## TASK PROMPT:
Copy the material below word for word, line by line, leaving out the pictures.

Pointing data for screenshots
________________________

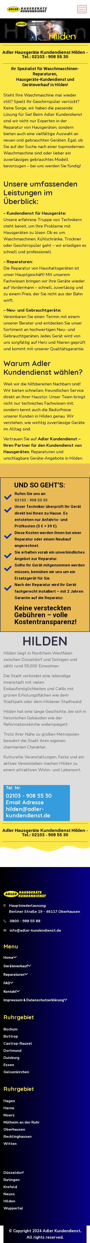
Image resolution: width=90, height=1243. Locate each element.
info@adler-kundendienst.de (35, 930)
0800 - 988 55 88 (25, 921)
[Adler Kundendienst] (27, 9)
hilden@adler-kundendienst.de (28, 812)
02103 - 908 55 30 (50, 56)
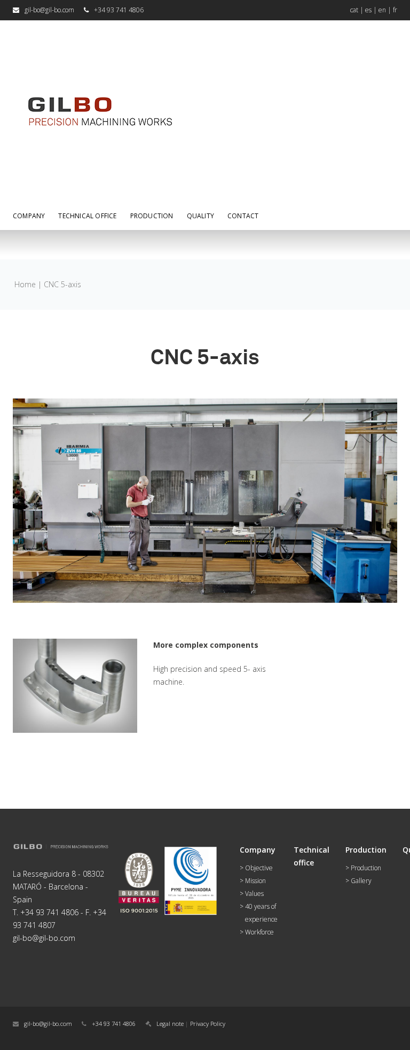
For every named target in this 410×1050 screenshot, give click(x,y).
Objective (259, 867)
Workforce (259, 932)
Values (254, 893)
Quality (200, 216)
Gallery (361, 880)
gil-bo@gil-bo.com (49, 9)
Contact (242, 216)
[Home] (98, 32)
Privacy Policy (207, 1024)
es (368, 9)
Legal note (170, 1024)
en (382, 9)
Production (366, 867)
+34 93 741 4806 (114, 1024)
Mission (255, 880)
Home (25, 284)
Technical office (87, 216)
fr (395, 9)
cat (354, 9)
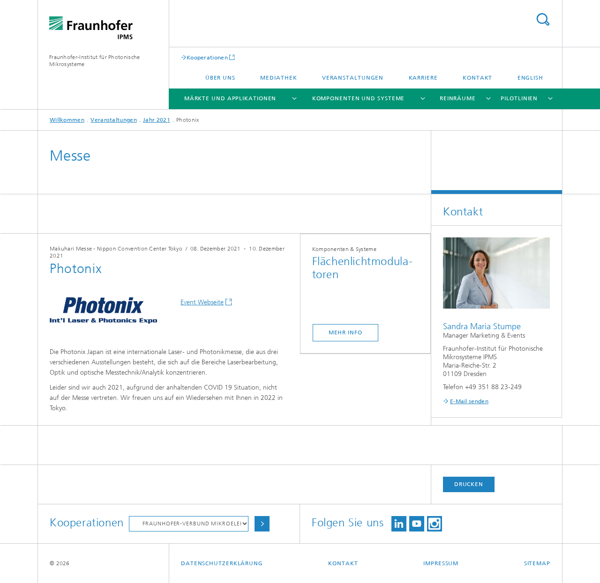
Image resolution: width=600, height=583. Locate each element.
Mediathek (278, 77)
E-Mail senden (469, 401)
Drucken (468, 484)
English (530, 77)
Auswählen (262, 523)
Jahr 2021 (156, 120)
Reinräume (458, 98)
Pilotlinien (519, 98)
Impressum (440, 563)
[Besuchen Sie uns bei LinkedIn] (398, 523)
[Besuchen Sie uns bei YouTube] (416, 523)
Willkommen (67, 120)
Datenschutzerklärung (222, 563)
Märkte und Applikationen (230, 98)
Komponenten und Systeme (358, 98)
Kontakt (477, 77)
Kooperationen (207, 57)
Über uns (220, 77)
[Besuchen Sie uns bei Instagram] (434, 523)
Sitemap (537, 563)
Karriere (423, 77)
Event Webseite (202, 302)
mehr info (345, 332)
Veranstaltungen (353, 77)
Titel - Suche (542, 19)
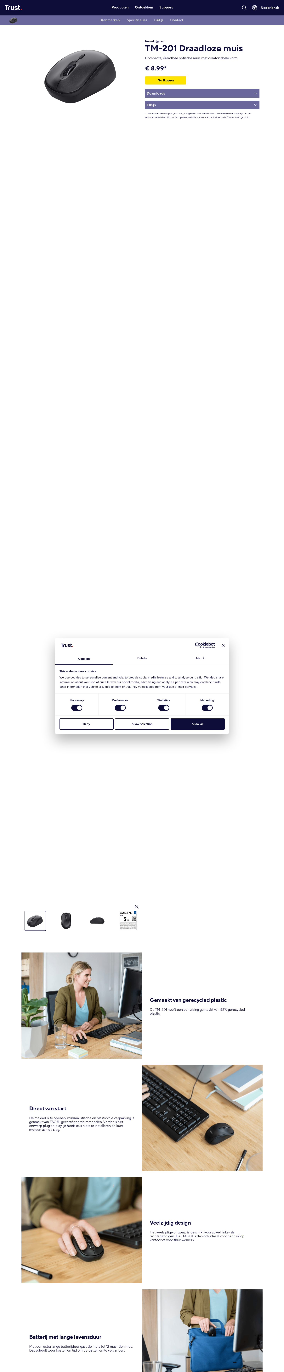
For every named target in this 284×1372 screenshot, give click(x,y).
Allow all (197, 724)
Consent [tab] (84, 658)
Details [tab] (142, 658)
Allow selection (142, 724)
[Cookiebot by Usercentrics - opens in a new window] (198, 645)
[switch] (120, 708)
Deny (86, 724)
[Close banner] (223, 645)
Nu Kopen (165, 80)
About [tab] (200, 658)
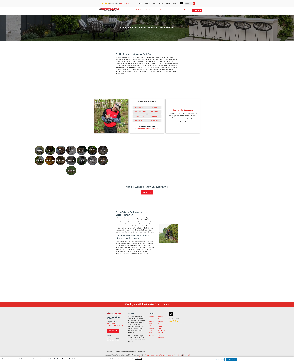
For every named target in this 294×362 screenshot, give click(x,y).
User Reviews (125, 3)
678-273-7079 (147, 130)
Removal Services (127, 10)
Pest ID (140, 3)
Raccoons (160, 316)
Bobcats (151, 328)
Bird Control (139, 10)
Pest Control (160, 10)
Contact (168, 3)
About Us (147, 3)
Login (174, 3)
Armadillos (151, 316)
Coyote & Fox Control (139, 120)
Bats (150, 319)
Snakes (160, 319)
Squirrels (160, 321)
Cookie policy (169, 355)
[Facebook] (181, 3)
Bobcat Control (140, 116)
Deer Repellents (154, 120)
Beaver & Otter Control (140, 111)
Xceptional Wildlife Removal (147, 126)
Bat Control (154, 107)
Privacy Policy (159, 355)
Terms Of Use (178, 355)
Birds (150, 326)
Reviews (161, 3)
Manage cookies (150, 355)
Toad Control (154, 116)
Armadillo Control (139, 107)
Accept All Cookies (231, 359)
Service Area (183, 10)
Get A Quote (197, 10)
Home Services (150, 10)
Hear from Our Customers (183, 110)
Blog (154, 3)
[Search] (194, 3)
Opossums (151, 335)
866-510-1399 (113, 331)
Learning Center (172, 10)
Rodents (160, 324)
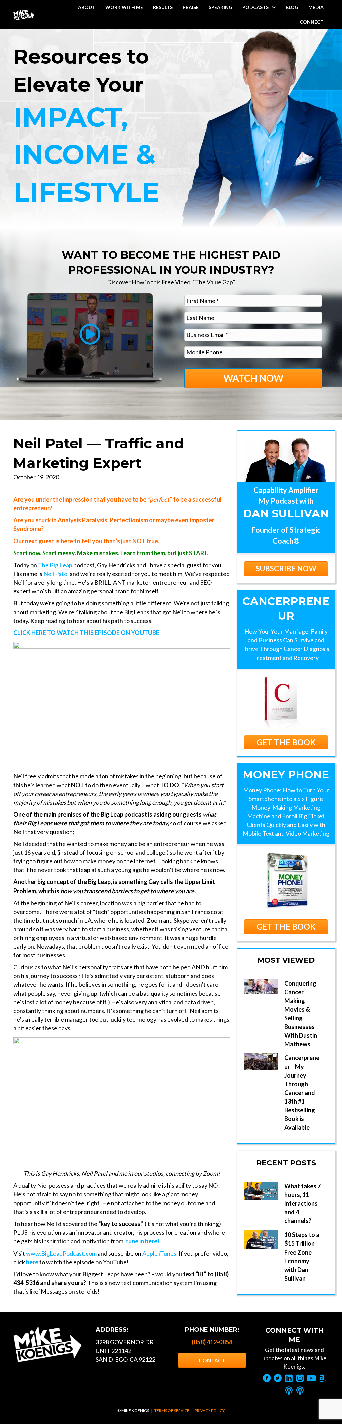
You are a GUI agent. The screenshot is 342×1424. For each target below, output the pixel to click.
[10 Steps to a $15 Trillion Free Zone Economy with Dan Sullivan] (261, 1239)
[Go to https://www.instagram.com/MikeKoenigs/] (300, 1378)
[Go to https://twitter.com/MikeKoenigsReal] (278, 1379)
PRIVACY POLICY (210, 1410)
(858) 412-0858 (212, 1342)
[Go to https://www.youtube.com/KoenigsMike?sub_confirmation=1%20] (311, 1378)
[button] (286, 742)
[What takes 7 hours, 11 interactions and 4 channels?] (261, 1191)
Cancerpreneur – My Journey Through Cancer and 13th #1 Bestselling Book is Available (301, 1092)
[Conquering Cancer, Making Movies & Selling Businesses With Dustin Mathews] (261, 986)
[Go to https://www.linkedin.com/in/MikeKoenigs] (289, 1378)
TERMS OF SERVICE (171, 1410)
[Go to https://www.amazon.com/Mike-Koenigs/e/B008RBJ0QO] (322, 1378)
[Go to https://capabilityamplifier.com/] (289, 1391)
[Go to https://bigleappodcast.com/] (300, 1391)
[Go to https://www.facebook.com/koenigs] (267, 1379)
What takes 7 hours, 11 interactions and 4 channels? (302, 1203)
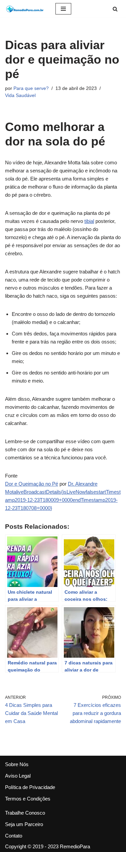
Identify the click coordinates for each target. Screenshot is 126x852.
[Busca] (115, 8)
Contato (13, 836)
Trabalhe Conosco (25, 813)
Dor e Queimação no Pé (31, 484)
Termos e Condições (27, 798)
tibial (89, 221)
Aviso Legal (18, 776)
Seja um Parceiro (24, 824)
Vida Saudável (20, 95)
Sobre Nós (17, 764)
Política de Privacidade (30, 787)
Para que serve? (31, 88)
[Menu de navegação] (63, 8)
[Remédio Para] (25, 9)
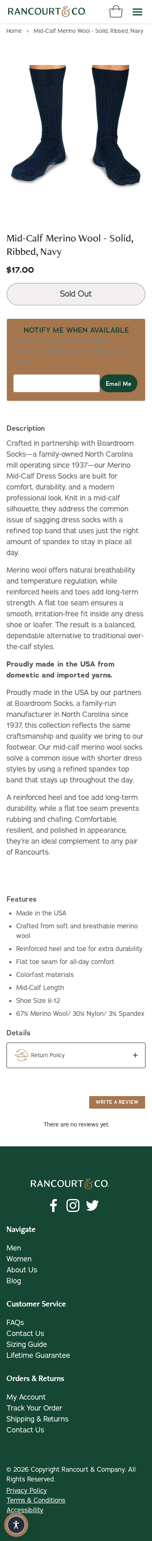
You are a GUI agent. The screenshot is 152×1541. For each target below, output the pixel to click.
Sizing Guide (26, 1344)
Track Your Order (34, 1408)
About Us (21, 1270)
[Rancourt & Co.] (47, 11)
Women (19, 1259)
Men (13, 1248)
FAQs (15, 1322)
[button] (76, 1055)
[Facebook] (53, 1205)
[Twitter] (92, 1205)
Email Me (118, 384)
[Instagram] (72, 1205)
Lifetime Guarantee (38, 1355)
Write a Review (117, 1102)
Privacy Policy (26, 1490)
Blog (13, 1281)
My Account (26, 1397)
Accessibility (24, 1510)
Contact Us (25, 1333)
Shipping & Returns (37, 1419)
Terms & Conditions (35, 1500)
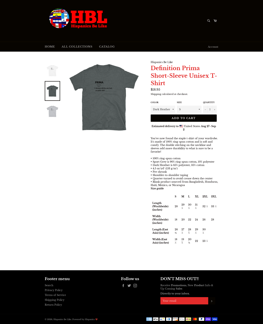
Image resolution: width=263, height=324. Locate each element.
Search (49, 285)
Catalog (107, 46)
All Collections (77, 46)
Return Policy (53, 304)
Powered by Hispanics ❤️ (85, 319)
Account (213, 46)
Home (50, 46)
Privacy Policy (54, 290)
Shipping (156, 94)
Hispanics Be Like (62, 319)
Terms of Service (55, 295)
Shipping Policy (54, 299)
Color (154, 102)
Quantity (209, 102)
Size (179, 102)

________________________

## SOLUTION:
Image resolution: width=90, height=1243. Locate each element.
info@adler-kundendienst.de (35, 930)
0800 - 988 55 88 (25, 921)
[Adler Kundendienst] (27, 9)
hilden@adler-kundendienst.de (28, 812)
02103 - 908 55 30 (50, 56)
For every named target in this 410×1050 screenshot, give click(x,y).
Objective (259, 867)
Workforce (259, 932)
Values (254, 893)
Quality (200, 216)
Gallery (361, 880)
gil-bo@gil-bo.com (49, 9)
Contact (242, 216)
[Home] (98, 32)
Privacy Policy (207, 1024)
es (368, 9)
Legal note (170, 1024)
en (382, 9)
Production (366, 867)
+34 93 741 4806 (114, 1024)
Mission (255, 880)
Home (25, 284)
Technical office (87, 216)
fr (395, 9)
cat (354, 9)
Image resolution: width=600, height=583. Locate each element.
Mediathek (278, 77)
E-Mail senden (469, 401)
Drucken (468, 484)
English (530, 77)
Auswählen (262, 523)
Jahr 2021 (156, 120)
Reinräume (458, 98)
Pilotlinien (519, 98)
Impressum (440, 563)
[Besuchen Sie uns bei LinkedIn] (398, 523)
[Besuchen Sie uns bei YouTube] (416, 523)
Willkommen (67, 120)
Datenschutzerklärung (222, 563)
Märkte und Applikationen (230, 98)
Komponenten und Systeme (358, 98)
Kontakt (477, 77)
Kooperationen (207, 57)
Über uns (220, 77)
[Besuchen Sie uns bei Instagram] (434, 523)
Sitemap (537, 563)
Karriere (423, 77)
Event Webseite (202, 302)
mehr info (345, 332)
Veranstaltungen (353, 77)
Titel - Suche (542, 19)
For every named target in this 284×1372 screenshot, give click(x,y).
Allow all (197, 724)
Consent [tab] (84, 658)
Details [tab] (142, 658)
Allow selection (142, 724)
[Cookiebot by Usercentrics - opens in a new window] (198, 645)
[switch] (120, 708)
Deny (86, 724)
[Close banner] (223, 645)
Nu Kopen (165, 80)
About [tab] (200, 658)
For every named target in this 294×362 screenshot, give click(x,y).
User Reviews (125, 3)
678-273-7079 (147, 130)
Removal Services (127, 10)
Pest ID (140, 3)
Raccoons (160, 316)
Bobcats (151, 328)
Bird Control (139, 10)
Pest Control (160, 10)
Contact (168, 3)
About Us (147, 3)
Login (174, 3)
Armadillos (151, 316)
Coyote & Fox Control (139, 120)
Bats (150, 319)
Snakes (160, 319)
Squirrels (160, 321)
Cookie policy (169, 355)
[Facebook] (181, 3)
Bobcat Control (140, 116)
Deer Repellents (154, 120)
Beaver & Otter Control (140, 111)
Xceptional Wildlife Removal (147, 126)
Bat Control (154, 107)
Privacy Policy (159, 355)
Terms Of Use (178, 355)
Birds (150, 326)
Reviews (161, 3)
Manage cookies (150, 355)
Toad Control (154, 116)
Armadillo Control (139, 107)
Accept All Cookies (231, 359)
Service Area (183, 10)
Get A Quote (197, 10)
Home Services (150, 10)
Hear from Our Customers (183, 110)
Blog (154, 3)
[Search] (194, 3)
Opossums (151, 335)
866-510-1399 (113, 331)
Learning Center (172, 10)
Rodents (160, 324)
You are a GUI agent. The screenshot is 342×1424. For each target below, output the pixel to click.
[10 Steps to a $15 Trillion Free Zone Economy with Dan Sullivan] (261, 1239)
[Go to https://www.instagram.com/MikeKoenigs/] (300, 1378)
[Go to https://twitter.com/MikeKoenigsReal] (278, 1379)
PRIVACY POLICY (210, 1410)
(858) 412-0858 (212, 1342)
[Go to https://www.youtube.com/KoenigsMike?sub_confirmation=1%20] (311, 1378)
[button] (286, 742)
[What takes 7 hours, 11 interactions and 4 channels?] (261, 1191)
Cancerpreneur – My Journey Through Cancer and 13th #1 Bestselling Book is Available (301, 1092)
[Conquering Cancer, Making Movies & Selling Businesses With Dustin Mathews] (261, 986)
[Go to https://www.linkedin.com/in/MikeKoenigs] (289, 1378)
TERMS OF SERVICE (171, 1410)
[Go to https://www.amazon.com/Mike-Koenigs/e/B008RBJ0QO] (322, 1378)
[Go to https://capabilityamplifier.com/] (289, 1391)
[Go to https://bigleappodcast.com/] (300, 1391)
[Go to https://www.facebook.com/koenigs] (267, 1379)
What takes 7 hours, 11 interactions and 4 channels? (302, 1203)
Identify the click coordinates for each target. Screenshot is 126x852.
[Busca] (115, 8)
Contato (13, 836)
Trabalhe Conosco (25, 813)
Dor e Queimação no Pé (31, 484)
Termos e Condições (27, 798)
tibial (89, 221)
Aviso Legal (18, 776)
Seja um Parceiro (24, 824)
Vida Saudável (20, 95)
Sobre Nós (17, 764)
Política de Privacidade (30, 787)
Para que serve? (31, 88)
[Menu de navegação] (63, 8)
[Remédio Para] (25, 9)
You are a GUI agent. The screenshot is 152×1541. For each target below, output the pixel to click.
Sizing Guide (26, 1344)
Track Your Order (34, 1408)
About Us (21, 1270)
[Rancourt & Co.] (47, 11)
Women (19, 1259)
Men (13, 1248)
FAQs (15, 1322)
[button] (76, 1055)
[Facebook] (53, 1205)
[Twitter] (92, 1205)
Email Me (118, 384)
[Instagram] (72, 1205)
Lifetime Guarantee (38, 1355)
Write a Review (117, 1102)
Privacy Policy (26, 1490)
Blog (13, 1281)
My Account (26, 1397)
Accessibility (24, 1510)
Contact Us (25, 1333)
Shipping & Returns (37, 1419)
Terms & Conditions (35, 1500)
Image resolution: width=263, height=324. Locate each element.
Search (49, 285)
Catalog (107, 46)
All Collections (77, 46)
Return Policy (53, 304)
Powered by Hispanics ❤️ (85, 319)
Account (213, 46)
Home (50, 46)
Privacy Policy (54, 290)
Shipping (156, 94)
Hispanics Be Like (62, 319)
Terms of Service (55, 295)
Shipping Policy (54, 299)
Color (154, 102)
Quantity (209, 102)
Size (179, 102)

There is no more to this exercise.